O FILME É UMA CO-PRODUÇÃO DE TRÊS PAÍSES: MÉXICO, FRANÇA E ESPANHA – UMA “CONFIGURAÇÃO” QUE DEVE SE TORNAR CADA VEZ MAIS COMUM. COMO ESSA PARCERIA SE FORMATOU? E COMO FOI A DISTRIBUIÇÃO NESTES PAÍSES?

Foi uma maneira relativamente mais fácil de arrecadar dinheiro e de criar certa curiosidade para o IMCINE (Instituto Mexicano de Cinematografia). Tendo o apoio dos co-produtores franceses e espanhóis, era mais fácil obter o dinheiro no México. Além disso, o filme estreou nesses países, o que lhe deu uma carreira internacional. Não obtivemos resultados muito importantes, mas, para a escala do filme, foram razoáveis. A obra também estreou no México e foi lançada em DVD e na TV nos EUA, Canadá, Turquia, Índia e Egito. Além de ser comprada pela HBO para toda a América Latina.

 

NA TRILHA SONORA, VOCÊ TRABALHOU COM O BRASILEIRO LÚCIO MAIA E A BANDA NAÇÃO ZUMBI, QUE TÊM TRABALHOS CONTUNDENTES E POLITIZADOS…

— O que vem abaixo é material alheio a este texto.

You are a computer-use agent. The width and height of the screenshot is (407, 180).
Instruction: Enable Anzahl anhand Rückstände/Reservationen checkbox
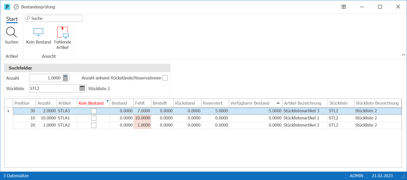pyautogui.click(x=165, y=78)
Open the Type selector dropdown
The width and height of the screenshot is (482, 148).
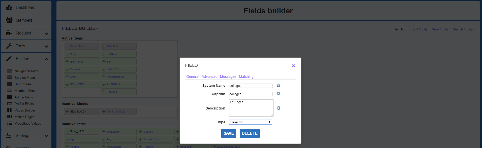[x=250, y=122]
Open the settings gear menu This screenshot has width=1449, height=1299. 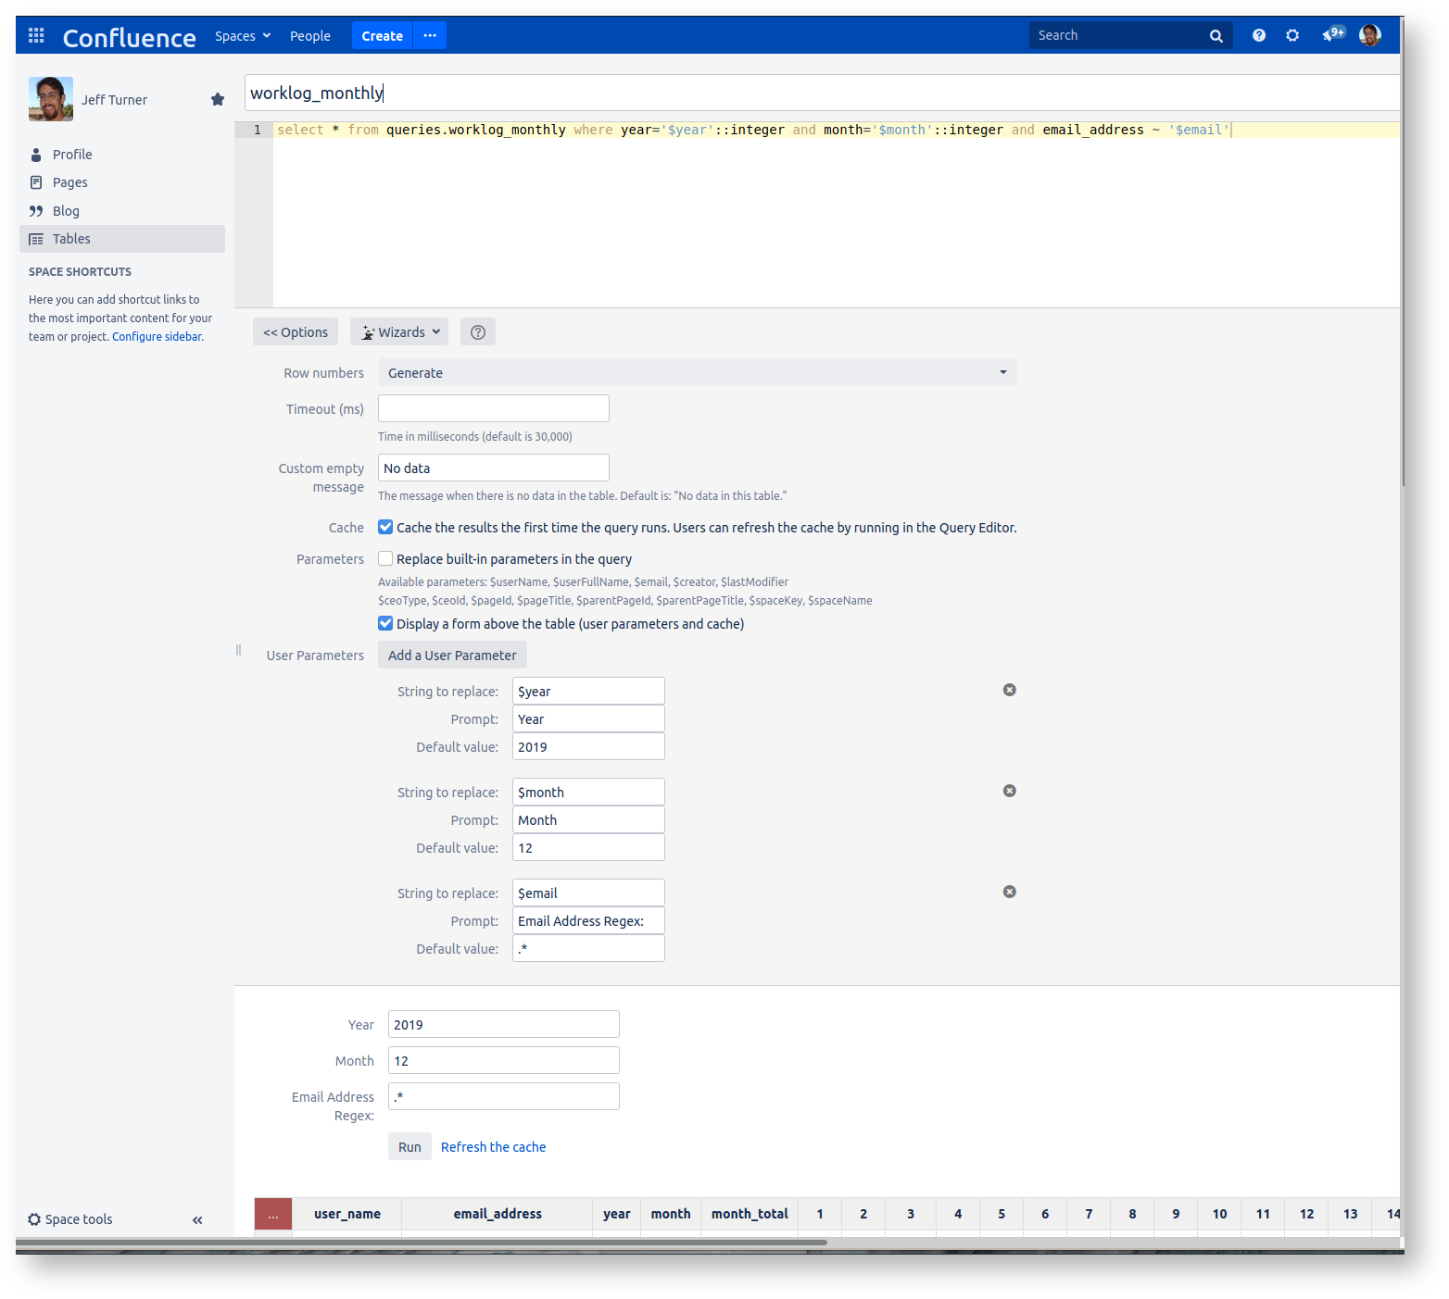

Sempre quis que o filme tivesse uma parte brasileira, porque me sinto muito próximo do Brasil. Queria usar duas músicas da Nação Zumbi, do disco “Rádio Samba”. Mas, quando entrei em contato com eles, me propuseram fazer música original e eu topei. Gostei muito do resultado. Todo o trabalho foi feito de longe, pela Internet, mas o resultado ficou muito bom.

 

COMO É SEU PROCESSO DE ESCRITA DO ROTEIRO? COSTUMA REALIZAR ALGUM TRABALHO DE PESQUISA?

Depende muito do ponto inicial. Mas quase sempre a ideia do roteiro nasce de uma locação real ou uma personagem real que encontro. Então, é sempre um elemento concreto. Para Partes Usadas, fiz um pouco de pesquisa, sim. Mas, sobretudo, me inspirei nos lugares onde filmei. Estive neles muitas vezes, observando as pessoas. Acredito muito no método de observação e meu filme é um pouco assim: descreve o trabalho e os gestos das personagens. Cabe dizer que o processo foi longo, durou quase três anos, e que a história foi evoluindo. Mas foi um período necessário de amadurecimento.